Only a small percentage of respondents (NFL, 10%; NCAA, 14%) indicated they had received advertising in exchange for services. Most respondents (NFL, 93%; NCAA, 89%) did not pay to provide team coverage. In contrast, 97% of NFL vs only 31% of NCAA physicians indicated they received a monetary stipend for providing orthopedic coverage.

Anterior Cruciate Ligament Reconstructions

Eighty-seven percent of NFL and 67% of NCAA respondents indicated that patellar tendon autograft was their preferred graft choice (Table 1).

The percentage of NCAA physicians who allowed return to football 6 months or less after anterior cruciate ligament (ACL) reconstruction was significantly (P = .03) higher than that of NFL physicians
(Figure 1).

Anterior Shoulder Dislocations (Without Bony Bankart)

Sling use after reduction of anterior shoulder dislocation was varied, with most physicians using a sling 2 weeks or less (Table 2).

Ninety-three percent of the team physicians in each group had athletes play with a harness when they returned from an in-season injury. For anterior stabilization, most team physicians (NFL, 79%; NCAA, 69%) performed arthroscopic repair. A minority indicated that, after anterior stabilization, they always required use of a harness; a higher proportion based their decision on the player’s position (Table 3).
Return to contact was similarly allowed by both groups, and 90% allowed return to contact within 4 to 6 months (Figure 2).
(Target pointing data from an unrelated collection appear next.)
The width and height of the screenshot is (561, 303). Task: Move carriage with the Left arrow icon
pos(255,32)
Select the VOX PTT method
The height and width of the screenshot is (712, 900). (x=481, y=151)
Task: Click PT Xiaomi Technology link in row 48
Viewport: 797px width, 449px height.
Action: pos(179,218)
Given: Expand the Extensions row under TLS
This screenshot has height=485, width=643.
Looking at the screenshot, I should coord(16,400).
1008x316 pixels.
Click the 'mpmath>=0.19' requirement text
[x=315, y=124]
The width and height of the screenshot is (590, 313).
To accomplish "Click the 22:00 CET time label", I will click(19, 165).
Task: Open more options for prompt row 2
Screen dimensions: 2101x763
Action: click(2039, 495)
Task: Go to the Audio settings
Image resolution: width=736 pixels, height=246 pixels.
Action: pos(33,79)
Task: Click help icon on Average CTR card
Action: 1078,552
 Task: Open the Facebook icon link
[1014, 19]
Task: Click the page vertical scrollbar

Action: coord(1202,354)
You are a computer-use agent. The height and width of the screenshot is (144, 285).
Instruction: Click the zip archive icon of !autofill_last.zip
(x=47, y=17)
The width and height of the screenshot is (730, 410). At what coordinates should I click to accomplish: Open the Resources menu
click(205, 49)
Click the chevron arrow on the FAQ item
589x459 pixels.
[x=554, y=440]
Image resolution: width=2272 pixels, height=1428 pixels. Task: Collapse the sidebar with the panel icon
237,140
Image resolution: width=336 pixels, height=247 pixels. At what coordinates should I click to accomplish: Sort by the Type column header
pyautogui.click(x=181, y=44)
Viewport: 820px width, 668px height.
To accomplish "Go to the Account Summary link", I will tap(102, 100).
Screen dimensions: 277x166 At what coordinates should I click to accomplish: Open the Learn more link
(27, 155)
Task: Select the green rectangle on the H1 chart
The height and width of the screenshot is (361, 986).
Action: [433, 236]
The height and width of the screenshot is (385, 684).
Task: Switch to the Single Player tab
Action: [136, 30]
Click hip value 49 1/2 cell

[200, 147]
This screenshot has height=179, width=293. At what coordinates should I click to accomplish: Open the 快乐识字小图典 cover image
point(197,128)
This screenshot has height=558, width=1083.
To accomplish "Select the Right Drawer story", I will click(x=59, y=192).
Acromioclavicular Joint Injuries

Roughly two-thirds of respondents (NFL, 60%; NCAA, 69%) indicated that, during a game, they managed acute acromioclavicular (AC) joint injuries (type I/II) with injection of a local anesthetic that allowed return to play. In addition, a majority (NFL, 90%; NCAA, 87%) indicated they gave such athletes pregame injections that allowed them to play. About half the physicians (NFL, 57%; NCAA, 52%) injected the AC joint with cortisone during the acute/subacute period (<1 month) to decrease inflammation.

No significant difference was found between the 2 groups in terms of proportion of surgeons electing to treat type III AC joint injuries operatively versus nonoperatively (Table 4).

Medial Collateral Ligament Injuries

There was a significant (P < .0001) difference in use of prophylactic bracing for medial collateral ligament (MCL) injuries (NFL, 28%; NCAA, 89%).

Bracing was most commonly used in offensive linemen (Figure 3).

 

 

Posterior Cruciate Ligament Injuries

The percentage of physicians who allowed athletes to return to play after a grade I/II posterior cruciate ligament (PCL) injury was significantly (P = .01) higher in NFL physicians (22%) than in NCAA physicians (7%). The amount of time varied up to more than 4 weeks (Figure 4).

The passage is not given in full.